Streams
So far in this chapter, we have mostly stuck to individual futures. The one big
exception was the async channel we used. Recall how we used the receiver for our
async channel in the “Message Passing” earlier in the chapter.
The async recv
method produces a sequence of items over time. This is an
instance of a much more general pattern, often called a stream.
A sequence of items is something we have seen before, when we looked at the
Iterator
trait in Chapter 13, but there are two differences between iterators
and the async channel receiver. The first difference is the element of time:
iterators are synchronous, while the channel receiver is asynchronous. The
second difference is the API. When working directly with an Iterator
, we call
its synchronous next
method. With a trpl::Receiver
, we call an asynchronous
recv
method instead, but these APIs otherwise feel very similar.

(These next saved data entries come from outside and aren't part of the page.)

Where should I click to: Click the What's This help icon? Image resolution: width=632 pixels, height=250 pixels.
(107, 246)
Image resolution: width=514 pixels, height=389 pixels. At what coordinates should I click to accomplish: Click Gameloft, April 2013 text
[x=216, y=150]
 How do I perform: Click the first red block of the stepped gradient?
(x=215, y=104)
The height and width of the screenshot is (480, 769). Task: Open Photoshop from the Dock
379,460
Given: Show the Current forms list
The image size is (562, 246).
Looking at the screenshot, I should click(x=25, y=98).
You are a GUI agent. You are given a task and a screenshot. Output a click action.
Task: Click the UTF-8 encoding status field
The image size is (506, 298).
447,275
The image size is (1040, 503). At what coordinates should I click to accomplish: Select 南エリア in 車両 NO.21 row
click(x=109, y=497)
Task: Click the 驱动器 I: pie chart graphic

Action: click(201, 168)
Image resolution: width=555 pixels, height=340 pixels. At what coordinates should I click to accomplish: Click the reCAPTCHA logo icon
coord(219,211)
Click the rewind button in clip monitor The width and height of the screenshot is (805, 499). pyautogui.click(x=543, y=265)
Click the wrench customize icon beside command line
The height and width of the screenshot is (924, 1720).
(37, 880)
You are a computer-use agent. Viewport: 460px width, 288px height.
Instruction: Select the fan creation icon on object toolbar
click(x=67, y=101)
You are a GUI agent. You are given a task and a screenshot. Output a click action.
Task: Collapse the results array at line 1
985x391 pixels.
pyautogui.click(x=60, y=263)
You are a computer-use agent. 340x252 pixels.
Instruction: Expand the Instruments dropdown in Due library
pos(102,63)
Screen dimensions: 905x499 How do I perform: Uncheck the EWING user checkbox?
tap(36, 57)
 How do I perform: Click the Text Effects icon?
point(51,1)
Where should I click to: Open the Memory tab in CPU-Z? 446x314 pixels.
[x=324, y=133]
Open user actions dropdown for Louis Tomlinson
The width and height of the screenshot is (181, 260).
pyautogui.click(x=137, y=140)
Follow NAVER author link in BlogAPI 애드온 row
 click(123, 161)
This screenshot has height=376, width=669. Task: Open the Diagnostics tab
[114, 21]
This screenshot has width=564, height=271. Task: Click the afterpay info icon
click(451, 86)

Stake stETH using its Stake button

That similarity is not a coincidence. A stream is like an asynchronous form of
iteration. Whereas the trpl::Receiver
specifically waits to receive messages,
though, a general-purpose stream API needs to be much more general: it will just
provide the next item like Iterator
does, but asynchronously. In fact, this is
roughly how it works in Rust, so we can actually create a stream from any
iterator. As with an iterator, we can work with a stream by calling its next
method, and then awaiting the output, as in Listing 17-30.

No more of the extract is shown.